Maliki appears to be the final top-level collaborator as the US withdraws from Iraq – he too keeps a foot in the Iranian camp and moves closer to Tehran by the day. All this as Iraqi cities continue to have their hearts ripped out by insurgent bombers.

The super collaborator to watch today is Hamid Karzai, our sometimes man in Kabul, Afghanistan. He has reported to have said, If I am called a puppet because we are grateful to America, then let that be my nickname. So let us call him a Puppet Karzai. He was installed by the US after the invasion and finally elected as Afghan president in 2004. He is of the Pashtun, the tribe from which the Taliban springs. His latest election was forced into a run off by the US and UN because of massive voter fraud. The next election is slated for this November 7th.

Karzai has been a failure as a leader. His power is more or less limited to Kabul – he is sarcastically called the Mayor of Kabul. There have been three
assassination attempts on his life. Wags declare that he is protected by four US Delta Force members even when he takes a piss. There are constant reports of massive corruption and he has taken steps to protect the drug trade. Karzai simply cannot take control of areas cleared by international forces; he cannot provide security for his people even in conjunction with NATO and the US.

Karzai defends himself by protesting that his country is a young democracy with immature and fragile institutions. He explains his unpopularity by blaming US/NATO forces for indiscriminately killing and detaining innocent Afghans. Like good and bad cholesterol, he contends there are good and bad Taliban; that international forces are unable to discriminate between them.

Until the next election there is no legal president of Afghanistan. Karzai was forced by US pressure and international persuasion to accept a rerun – he blew off US envoy Holbrooke and was finally forced by Senator Kerry, Chairman of the US Senate Foreign Relations Committee, to submit to another vote. Karsai's main opponent, Abdullah, refuses to form a unity government, so post election politics there will be strained.

US/NATO strategy in Afghanistan is at best confused. Do you defend population centers or chase insurgents in the mountains and country side? One or the other has to have priority. A tentative US plan calls for a build-up to 400,000 Afghan police and army security force. For the record in Afghan history, the maximum number of these forces ever formed was about 80,000.

After having two US remote fire bases hit hard with heavy casualties, the US appears to have redeployed.

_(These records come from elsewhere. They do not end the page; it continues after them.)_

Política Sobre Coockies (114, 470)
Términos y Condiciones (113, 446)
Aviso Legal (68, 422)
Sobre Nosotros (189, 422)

At the same time in Pakistan, the Pakistan forces have engaged in operations forcing Taliban back into Afghanistan along its borders; Pakistan army has publicly requested US block the return and destroy the insurgents – a little too late for coordinated operations.

Reports are that al Qaeda is out of Afghanistan, deployed now to tribal areas in Pakistan. If you believe the US in fighting and dying in Afghanistan to fight terror or establish democracy, you may wish to reconsider. Main terror threat to the US appears now to be home-grown in the US. Islamic law and democracy so far have not proved compatible. Troop status quo or reinforcement has reached a point of diminishing returns that brings no stability, only more casualties.

There is another explanation for remaining in Afghanistan and that is OIL. There is a long history of attempts to establish an oil pipeline: the trans-Afghanistan Pipeline. The route would be from the Caspian sea through Afghanistan and Pakistan to the Indian Ocean. The company that is promoting it is UNOCAL/Chevron, a California consortium. It recently put together the Baku-Tibilisi-Ceyhan pipeline. Karzai has been alleged to be associated with this group. The US ambassador to the United Nations, Iraq and Afghanistan under GW Bush, Zalmay Khalilzad was a consultant to the corporation. In 1996, the Taliban was involved in negotiations with UNOCAL over the pipeline, but could not come to agreement. So apparently the search still continues for a GOOD TALIBAN, one that wants a pipeline. Colonel Robert E Bartos USA Ret.